|
あらまし |
本災害は,鉄構工場内において建築用の鉄骨柱を仮付け溶接後,反転させようとつり上げ荷重5.07トンの床上操作式クレーンを用いてつり上げたところ,鉄骨柱の端が床上の他の部材に引っ掛かったため,これを外そうと被災者が玉掛けしたワイヤロープに手を掛けたとき,仮付け溶接した箇所が破断して鉄骨柱の下敷きになったものである.

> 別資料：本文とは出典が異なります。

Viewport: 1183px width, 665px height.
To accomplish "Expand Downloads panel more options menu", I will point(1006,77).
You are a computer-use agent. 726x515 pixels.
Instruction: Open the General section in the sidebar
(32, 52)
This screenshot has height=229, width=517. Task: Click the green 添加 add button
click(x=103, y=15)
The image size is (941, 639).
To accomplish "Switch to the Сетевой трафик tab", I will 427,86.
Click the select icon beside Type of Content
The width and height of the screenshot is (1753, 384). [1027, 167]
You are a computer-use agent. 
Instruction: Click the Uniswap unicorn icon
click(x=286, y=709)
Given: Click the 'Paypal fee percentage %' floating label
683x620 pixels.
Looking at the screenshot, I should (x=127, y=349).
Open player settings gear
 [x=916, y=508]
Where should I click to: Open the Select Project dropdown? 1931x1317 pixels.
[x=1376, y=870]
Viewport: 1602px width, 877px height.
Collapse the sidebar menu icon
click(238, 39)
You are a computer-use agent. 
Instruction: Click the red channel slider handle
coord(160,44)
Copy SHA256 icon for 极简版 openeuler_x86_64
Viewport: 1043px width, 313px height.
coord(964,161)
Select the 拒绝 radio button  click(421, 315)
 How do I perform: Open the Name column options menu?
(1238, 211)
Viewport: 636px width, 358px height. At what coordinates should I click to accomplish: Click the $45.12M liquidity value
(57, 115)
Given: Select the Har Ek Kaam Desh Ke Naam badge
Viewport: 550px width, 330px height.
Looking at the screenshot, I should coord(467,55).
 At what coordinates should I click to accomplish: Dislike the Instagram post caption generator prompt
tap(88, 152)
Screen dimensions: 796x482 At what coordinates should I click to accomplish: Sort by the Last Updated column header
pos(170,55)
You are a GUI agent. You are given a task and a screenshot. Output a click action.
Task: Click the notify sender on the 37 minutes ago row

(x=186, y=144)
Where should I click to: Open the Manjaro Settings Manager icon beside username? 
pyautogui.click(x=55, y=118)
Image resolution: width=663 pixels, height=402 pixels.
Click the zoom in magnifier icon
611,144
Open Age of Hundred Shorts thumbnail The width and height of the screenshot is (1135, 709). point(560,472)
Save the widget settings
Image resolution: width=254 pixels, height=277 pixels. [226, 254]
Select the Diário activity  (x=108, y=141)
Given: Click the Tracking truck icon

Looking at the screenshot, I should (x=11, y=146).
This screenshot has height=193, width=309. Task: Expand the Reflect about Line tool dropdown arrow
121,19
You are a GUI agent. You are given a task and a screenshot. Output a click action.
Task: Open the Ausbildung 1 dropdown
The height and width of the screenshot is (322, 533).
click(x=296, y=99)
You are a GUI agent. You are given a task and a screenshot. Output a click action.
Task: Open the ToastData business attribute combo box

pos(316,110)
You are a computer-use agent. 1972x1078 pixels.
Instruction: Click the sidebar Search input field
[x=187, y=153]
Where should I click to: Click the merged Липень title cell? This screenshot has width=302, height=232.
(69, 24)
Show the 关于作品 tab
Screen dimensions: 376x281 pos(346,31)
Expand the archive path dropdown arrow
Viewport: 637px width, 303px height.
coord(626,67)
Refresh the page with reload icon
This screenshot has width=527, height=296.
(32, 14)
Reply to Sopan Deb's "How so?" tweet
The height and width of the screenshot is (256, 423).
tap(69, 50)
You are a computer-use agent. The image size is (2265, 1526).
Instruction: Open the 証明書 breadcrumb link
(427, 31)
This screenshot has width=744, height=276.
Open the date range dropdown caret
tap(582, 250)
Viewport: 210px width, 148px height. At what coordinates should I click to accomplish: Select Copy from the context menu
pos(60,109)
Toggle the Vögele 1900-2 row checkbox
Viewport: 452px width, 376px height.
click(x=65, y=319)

災害が発生した事業場では鋼構造物や建築鉄骨等の設計・製作を行っており,災害前日までにこの鉄骨柱の制作を行っていた.災害当日は,当該事業場の溶接工のAと構内下請けの溶接工Bが一緒になり,前日までに製作した鉄骨柱の裏側に仕口を溶接するため,鉄骨柱を床上操作式クレーンを用いて反転することになった.この鉄骨柱は,建家の1階部分に用いる長さが約4m,質量約760kgの柱と,2階部分の長さ約3.5m,質量約600kgの柱を仮溶接した全長が約7.5m,質量が約1360kgのものである.この鉄骨柱を反転させるため,溶接工のAとBの2人が鉄骨柱の2階部分に当たる箇所に,直径12mmの玉掛け用ワイヤロープ2本を用いて27cm離して2ヵ所に,2本2点目通しによる玉掛けをした後,Bがクレーンを操作して10cm程度つり上げているとき,鉄骨柱の先端が床に置かれていた他の鉄骨柱に引っ掛かった.そこでBは引っ掛かりを外そうとインチング操作を行い,鉄骨柱を揺すりながらつり上げていた.そばで見ていたAはワイヤロープに手を掛け,鉄骨柱を回転させて引っ掛かりを外そうとしたとき,仮付け溶接した箇所が破断して落下し,Aが鉄骨柱の1階部分の下敷きになった.直ちに病院に搬送されたが,多臓器不全により死亡した.なお,Aは玉掛技能講習及び床上操作式クレーン運転技能講習を修了していたが,Bは玉掛特別教育及びクレーン運転業務に係わる特別教育を受講しているだけで,当該クレーン作業に必要な資格を有していなかった.